Options for stopping the pollution include “dry handling” the waste, which Aboulhosn said does “exactly what it sounds like it does.”

“Instead of putting heavy metals into water, which allows them to move more freely into the environment and leach into groundwater and fish, dry handling prevents that type of contamination,” she said.

Aboulhosn said that the EPA’s decision to act on this issue was long overdue and hugely important. So far, there hasn’t been much pushback on the rule, but she said she wouldn’t be surprised if industry advocates and lawmakers began including the rule in their “war on coal” rhetoric.

“A lot of people understand that burning coal produces smoke, and pollutants that we inhale can cause asthma and bad air quality days,” she said. “What we don’t realize is that as we clean up those smokestacks — which is improving health of communities around us and is being done affordably — that pollution is going into wastewater streams.”

The pollutants, she said are “not just disappearing — they’re moving into other avenues and moving into waterways, and wastewater is getting more and more toxic as we are cleaning up air.”

Earthjustice, a group that sued the EPA in 2010 in an attempt to force the agency to take action on the issue, also praised the agency’s decision.

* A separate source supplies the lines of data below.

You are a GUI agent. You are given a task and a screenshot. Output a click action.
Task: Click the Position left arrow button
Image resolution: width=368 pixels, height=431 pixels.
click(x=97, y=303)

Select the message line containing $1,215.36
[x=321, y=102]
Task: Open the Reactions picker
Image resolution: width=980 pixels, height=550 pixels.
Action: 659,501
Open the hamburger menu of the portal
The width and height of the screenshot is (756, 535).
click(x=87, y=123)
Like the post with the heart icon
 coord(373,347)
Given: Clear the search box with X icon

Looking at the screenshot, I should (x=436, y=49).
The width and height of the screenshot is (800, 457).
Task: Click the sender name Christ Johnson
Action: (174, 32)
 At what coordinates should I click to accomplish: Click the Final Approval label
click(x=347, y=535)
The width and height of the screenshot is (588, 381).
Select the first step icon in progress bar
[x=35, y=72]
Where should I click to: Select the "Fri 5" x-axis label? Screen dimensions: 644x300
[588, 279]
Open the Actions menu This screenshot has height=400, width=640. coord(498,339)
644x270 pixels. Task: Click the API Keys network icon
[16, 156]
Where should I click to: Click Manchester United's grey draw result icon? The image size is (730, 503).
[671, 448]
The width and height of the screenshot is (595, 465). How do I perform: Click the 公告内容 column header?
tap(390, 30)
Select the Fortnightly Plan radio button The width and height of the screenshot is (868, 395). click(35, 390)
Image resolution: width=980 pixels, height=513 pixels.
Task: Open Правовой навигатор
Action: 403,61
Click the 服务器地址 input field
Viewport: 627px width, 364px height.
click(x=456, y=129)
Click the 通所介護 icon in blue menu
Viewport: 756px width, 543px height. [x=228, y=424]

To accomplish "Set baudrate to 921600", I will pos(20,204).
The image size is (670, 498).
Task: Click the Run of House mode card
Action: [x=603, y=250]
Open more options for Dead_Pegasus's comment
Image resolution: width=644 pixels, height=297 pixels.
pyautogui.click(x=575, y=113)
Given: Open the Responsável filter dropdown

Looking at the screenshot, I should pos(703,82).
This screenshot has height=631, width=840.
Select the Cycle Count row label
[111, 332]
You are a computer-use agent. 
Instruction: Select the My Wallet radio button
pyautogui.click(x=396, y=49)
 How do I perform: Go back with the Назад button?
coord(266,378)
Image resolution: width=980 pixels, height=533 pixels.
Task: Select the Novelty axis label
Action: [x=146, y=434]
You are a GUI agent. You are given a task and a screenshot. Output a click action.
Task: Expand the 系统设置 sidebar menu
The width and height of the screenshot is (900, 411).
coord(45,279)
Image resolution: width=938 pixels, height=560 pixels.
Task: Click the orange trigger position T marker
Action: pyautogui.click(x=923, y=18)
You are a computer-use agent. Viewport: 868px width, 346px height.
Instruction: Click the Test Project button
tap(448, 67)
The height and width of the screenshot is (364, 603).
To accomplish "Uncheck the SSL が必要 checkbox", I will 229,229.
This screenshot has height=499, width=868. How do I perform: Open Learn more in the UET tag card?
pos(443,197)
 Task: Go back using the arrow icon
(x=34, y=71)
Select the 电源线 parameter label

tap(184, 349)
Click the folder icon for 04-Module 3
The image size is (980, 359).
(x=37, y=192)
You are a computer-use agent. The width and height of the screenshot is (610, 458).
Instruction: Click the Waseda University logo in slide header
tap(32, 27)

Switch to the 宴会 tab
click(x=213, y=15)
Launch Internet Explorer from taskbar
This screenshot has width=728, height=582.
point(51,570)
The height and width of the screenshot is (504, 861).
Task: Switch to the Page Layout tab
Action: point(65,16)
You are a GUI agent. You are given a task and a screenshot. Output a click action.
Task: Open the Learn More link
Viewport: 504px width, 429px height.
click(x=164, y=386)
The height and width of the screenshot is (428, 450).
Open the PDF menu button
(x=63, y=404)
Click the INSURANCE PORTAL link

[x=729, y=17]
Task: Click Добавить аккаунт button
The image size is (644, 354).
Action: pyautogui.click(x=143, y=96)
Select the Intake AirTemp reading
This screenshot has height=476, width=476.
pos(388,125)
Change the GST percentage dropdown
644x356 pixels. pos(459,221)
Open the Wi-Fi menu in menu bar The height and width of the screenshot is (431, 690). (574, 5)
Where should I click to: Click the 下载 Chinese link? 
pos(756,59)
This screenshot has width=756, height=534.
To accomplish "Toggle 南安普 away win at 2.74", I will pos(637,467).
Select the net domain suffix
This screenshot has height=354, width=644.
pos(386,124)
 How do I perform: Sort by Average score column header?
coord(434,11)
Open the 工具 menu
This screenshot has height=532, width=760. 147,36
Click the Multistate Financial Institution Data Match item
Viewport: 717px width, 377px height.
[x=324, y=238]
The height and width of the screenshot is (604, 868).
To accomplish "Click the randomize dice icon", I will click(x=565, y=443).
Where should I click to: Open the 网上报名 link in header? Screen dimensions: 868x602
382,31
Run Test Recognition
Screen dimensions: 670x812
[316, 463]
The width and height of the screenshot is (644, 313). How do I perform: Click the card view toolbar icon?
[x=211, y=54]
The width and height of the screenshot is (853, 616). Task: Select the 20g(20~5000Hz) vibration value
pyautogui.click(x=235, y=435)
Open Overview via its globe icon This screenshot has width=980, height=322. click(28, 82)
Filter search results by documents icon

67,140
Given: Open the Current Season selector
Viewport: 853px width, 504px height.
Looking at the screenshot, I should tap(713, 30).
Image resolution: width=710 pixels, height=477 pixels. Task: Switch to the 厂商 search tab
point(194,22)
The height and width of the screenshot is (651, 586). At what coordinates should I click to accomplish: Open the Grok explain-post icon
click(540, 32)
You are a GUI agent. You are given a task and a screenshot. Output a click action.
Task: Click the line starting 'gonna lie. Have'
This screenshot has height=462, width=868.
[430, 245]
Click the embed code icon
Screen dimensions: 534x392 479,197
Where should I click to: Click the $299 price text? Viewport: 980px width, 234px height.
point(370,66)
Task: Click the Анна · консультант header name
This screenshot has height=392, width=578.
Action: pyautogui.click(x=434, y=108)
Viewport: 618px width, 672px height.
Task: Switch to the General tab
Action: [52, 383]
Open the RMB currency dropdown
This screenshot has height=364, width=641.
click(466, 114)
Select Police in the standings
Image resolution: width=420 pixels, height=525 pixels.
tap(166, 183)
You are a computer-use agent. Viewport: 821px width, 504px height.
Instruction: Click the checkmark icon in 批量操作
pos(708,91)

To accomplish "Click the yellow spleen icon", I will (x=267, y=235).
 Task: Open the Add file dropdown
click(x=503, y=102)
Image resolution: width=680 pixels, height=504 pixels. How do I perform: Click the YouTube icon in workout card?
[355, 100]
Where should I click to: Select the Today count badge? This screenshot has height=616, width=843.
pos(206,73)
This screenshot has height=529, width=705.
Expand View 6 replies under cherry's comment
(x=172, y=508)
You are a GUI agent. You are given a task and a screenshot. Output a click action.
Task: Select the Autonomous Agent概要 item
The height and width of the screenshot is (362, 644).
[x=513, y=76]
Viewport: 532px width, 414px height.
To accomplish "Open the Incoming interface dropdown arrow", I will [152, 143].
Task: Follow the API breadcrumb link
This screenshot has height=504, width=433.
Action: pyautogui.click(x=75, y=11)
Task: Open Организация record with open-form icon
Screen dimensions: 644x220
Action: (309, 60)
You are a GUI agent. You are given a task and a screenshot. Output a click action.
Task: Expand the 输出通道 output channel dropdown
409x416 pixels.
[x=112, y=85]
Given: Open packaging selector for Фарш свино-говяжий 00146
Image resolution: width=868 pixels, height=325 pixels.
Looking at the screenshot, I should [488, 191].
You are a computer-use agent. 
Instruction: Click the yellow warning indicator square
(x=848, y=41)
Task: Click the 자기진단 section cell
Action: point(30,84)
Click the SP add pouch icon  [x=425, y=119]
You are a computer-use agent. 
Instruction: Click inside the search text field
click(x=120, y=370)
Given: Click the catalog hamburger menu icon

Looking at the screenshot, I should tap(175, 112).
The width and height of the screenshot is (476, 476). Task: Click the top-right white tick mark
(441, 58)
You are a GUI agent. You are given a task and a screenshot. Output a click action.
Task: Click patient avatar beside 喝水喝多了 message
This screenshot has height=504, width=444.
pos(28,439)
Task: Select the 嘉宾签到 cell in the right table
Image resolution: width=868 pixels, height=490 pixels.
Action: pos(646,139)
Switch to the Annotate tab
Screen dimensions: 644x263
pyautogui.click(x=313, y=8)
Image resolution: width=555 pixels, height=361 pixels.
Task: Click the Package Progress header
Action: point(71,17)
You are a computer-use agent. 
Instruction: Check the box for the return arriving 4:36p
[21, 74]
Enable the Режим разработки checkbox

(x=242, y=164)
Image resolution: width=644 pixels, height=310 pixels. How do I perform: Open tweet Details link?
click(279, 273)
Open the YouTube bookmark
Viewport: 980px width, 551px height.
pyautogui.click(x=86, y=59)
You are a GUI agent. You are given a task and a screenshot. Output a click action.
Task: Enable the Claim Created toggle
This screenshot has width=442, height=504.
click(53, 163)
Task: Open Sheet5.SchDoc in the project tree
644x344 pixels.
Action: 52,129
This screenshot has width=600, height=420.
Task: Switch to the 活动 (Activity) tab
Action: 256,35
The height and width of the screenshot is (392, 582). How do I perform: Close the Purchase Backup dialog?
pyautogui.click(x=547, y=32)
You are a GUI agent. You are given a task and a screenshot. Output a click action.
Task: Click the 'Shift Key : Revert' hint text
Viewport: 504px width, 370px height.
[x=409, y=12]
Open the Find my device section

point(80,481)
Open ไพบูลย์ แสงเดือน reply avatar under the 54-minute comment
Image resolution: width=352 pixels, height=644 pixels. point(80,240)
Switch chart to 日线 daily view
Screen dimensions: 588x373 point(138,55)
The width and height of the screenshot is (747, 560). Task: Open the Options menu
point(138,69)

“We don’t drive cars or fly airplanes based on 1982 safety standards, so why should we allow power plants to dump poisons into our waters under such outdated standards?” Earthjustice attorney Thomas Cmar said in a statement. “Today’s rule finally ends the decades-old industry practice of using massive amounts of water to move toxic waste out of power plants and into unlined impoundments, which ultimately goes into our rivers, lakes and streams.”